As far as the situation is concerned, it seems that something triggers fluentd to stop tracking new files altogether during rotate. We have about 300 servers running 24/7 and have only had two problems in the past month, so it seems to be pretty rare for problems to occur. However, since we haven’t had any problems with fluentd 1.13.3 for 6 months, it seems likely that there was some kind of regression in fluentd 1.13.3 -> 1.14.3.

We are planning to downgrade fluentd.

mizunashi-mana on Feb 14, 2022

Not yet confirmed for follow_inode false case. Reopen.

The mechanism of #4190 doesn’t depend on follow_inode, so it definitely affects to follow_inode false case too and #4208 should fixes it. I believe #4190 is the root cause of this issue.

I’ll close this issue after we check it.

ashie on Jul 10, 2023

@masaki-hatada

https://github.com/fluent/fluentd/pull/4208 is the replacement of https://github.com/fluent/fluentd/pull/4185, isn’t it? We will check https://github.com/fluent/fluentd/pull/4185.

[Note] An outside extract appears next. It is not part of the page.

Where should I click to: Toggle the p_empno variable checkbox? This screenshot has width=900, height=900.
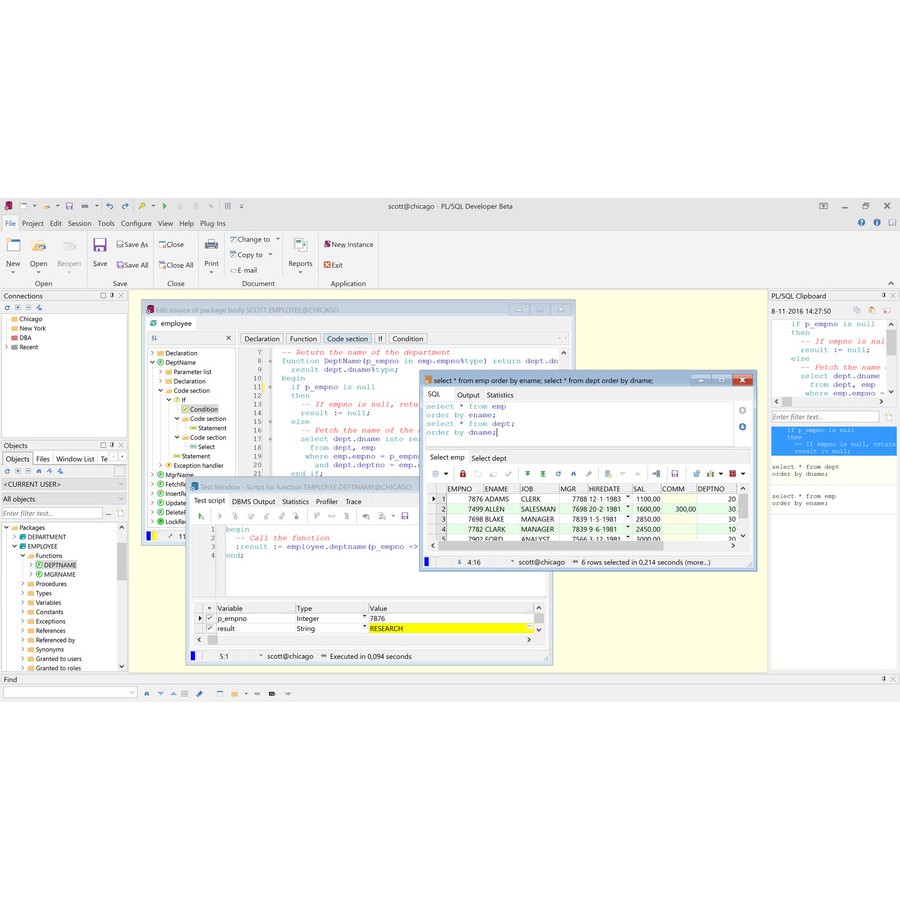[209, 619]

I would appreciate it if you could check #4208 too. I want to merge one of #4208 and #4185. (I will review #4191 later) Both would improve this problem. I think #4208 would be a more direct solution, but I want to hear opinions.

(Thank you for adding me and @kattz-kawa as Co-author ^_^)

I can create #4208 thanks to #4185 and #4191! Until these PRs were created, I had no idea what was causing this problem. Thank you all for your contributions!

daipom on Jun 21, 2023

Reply to @kattz-kawa and @k-keiichi-rh

Ideally, when follow_inode is on, all things should be tracked by inode, instead of partial by inode, partial by path. So, I vote for your PR (I actually want to do a similar PR 😃 )

In recent days, I’m heavily testing your PR. It runs good with a high log throughput and high log file rotation rate (running in k8s , log rotation pattern : old log file will be renamed and new log file will be created with same name) My testing env is 20K rows / sec, 2KB / row, ~10 sec log rotation interval. No log dup, no log missing.

garyzjq on Jun 4, 2023

* Using inode as keys might have side effect, we might experience such case in the past.
  * I don't yet remember the detail. Probably one of side effect is log duplication.

On the other hand, certainly I also think that it is strange to manage with path in follow_inode true case. In addition, probably the case we experienced before is mixed other conditions. I’m digging out it.

ashie on May 17, 2023

we have a customer who claims they applied the following patch and the issue goes away. I do not have a reliable way to reproduce the problem. We are using v1.14.6

This is my proposed patch for the customer.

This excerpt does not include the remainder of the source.